§ Input material
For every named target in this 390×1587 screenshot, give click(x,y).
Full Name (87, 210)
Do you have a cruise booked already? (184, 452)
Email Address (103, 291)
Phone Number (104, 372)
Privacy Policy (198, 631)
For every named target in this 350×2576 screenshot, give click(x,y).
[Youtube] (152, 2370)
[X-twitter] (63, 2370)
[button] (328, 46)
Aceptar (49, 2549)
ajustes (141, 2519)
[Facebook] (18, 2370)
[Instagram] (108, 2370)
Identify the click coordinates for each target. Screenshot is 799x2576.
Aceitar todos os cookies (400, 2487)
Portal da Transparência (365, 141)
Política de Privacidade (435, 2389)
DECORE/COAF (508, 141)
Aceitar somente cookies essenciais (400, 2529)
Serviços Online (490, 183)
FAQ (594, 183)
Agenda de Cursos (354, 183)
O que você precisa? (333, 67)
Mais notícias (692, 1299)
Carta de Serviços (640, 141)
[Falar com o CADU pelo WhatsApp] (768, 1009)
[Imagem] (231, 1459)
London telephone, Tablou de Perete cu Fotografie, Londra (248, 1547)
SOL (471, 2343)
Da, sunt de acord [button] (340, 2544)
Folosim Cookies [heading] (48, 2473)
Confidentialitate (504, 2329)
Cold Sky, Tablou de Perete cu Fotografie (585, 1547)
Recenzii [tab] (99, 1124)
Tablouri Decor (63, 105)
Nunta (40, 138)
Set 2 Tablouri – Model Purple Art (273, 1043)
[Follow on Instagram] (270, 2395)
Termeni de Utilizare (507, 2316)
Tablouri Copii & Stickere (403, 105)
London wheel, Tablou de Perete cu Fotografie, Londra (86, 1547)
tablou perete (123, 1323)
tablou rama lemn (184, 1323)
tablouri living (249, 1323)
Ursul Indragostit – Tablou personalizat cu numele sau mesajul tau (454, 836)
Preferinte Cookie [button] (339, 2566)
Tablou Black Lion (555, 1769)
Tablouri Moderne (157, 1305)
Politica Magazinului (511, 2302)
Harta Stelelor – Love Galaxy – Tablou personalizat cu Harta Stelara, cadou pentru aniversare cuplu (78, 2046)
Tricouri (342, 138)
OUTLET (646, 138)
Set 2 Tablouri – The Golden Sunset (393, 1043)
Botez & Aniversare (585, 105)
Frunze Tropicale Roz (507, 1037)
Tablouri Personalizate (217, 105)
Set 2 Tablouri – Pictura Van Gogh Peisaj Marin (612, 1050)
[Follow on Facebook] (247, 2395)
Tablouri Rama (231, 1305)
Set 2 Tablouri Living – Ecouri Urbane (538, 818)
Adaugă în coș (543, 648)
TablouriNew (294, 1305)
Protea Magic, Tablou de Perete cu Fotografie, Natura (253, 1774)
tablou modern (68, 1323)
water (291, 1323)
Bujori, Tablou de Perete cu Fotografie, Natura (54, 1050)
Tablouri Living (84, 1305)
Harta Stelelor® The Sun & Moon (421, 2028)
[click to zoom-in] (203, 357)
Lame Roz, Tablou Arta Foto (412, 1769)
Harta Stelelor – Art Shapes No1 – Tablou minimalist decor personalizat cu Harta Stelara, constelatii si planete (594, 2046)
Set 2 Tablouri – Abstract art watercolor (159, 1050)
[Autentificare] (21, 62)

§ Work item
Out of the data above, set down the lines from the one with "Protea Magic, Tablou" to the one with "Harta Stelelor – Art", both included, exactly as written and with no additions.

§ Answer below
Protea Magic, Tablou de Perete cu Fotografie, Natura (253, 1774)
tablou modern (68, 1323)
water (291, 1323)
Bujori, Tablou de Perete cu Fotografie, Natura (54, 1050)
Tablouri Living (84, 1305)
Harta Stelelor® The Sun & Moon (421, 2028)
[click to zoom-in] (203, 357)
Lame Roz, Tablou Arta Foto (412, 1769)
Harta Stelelor – Art Shapes No1 – Tablou minimalist decor personalizat cu Harta Stelara, constelatii si planete (594, 2046)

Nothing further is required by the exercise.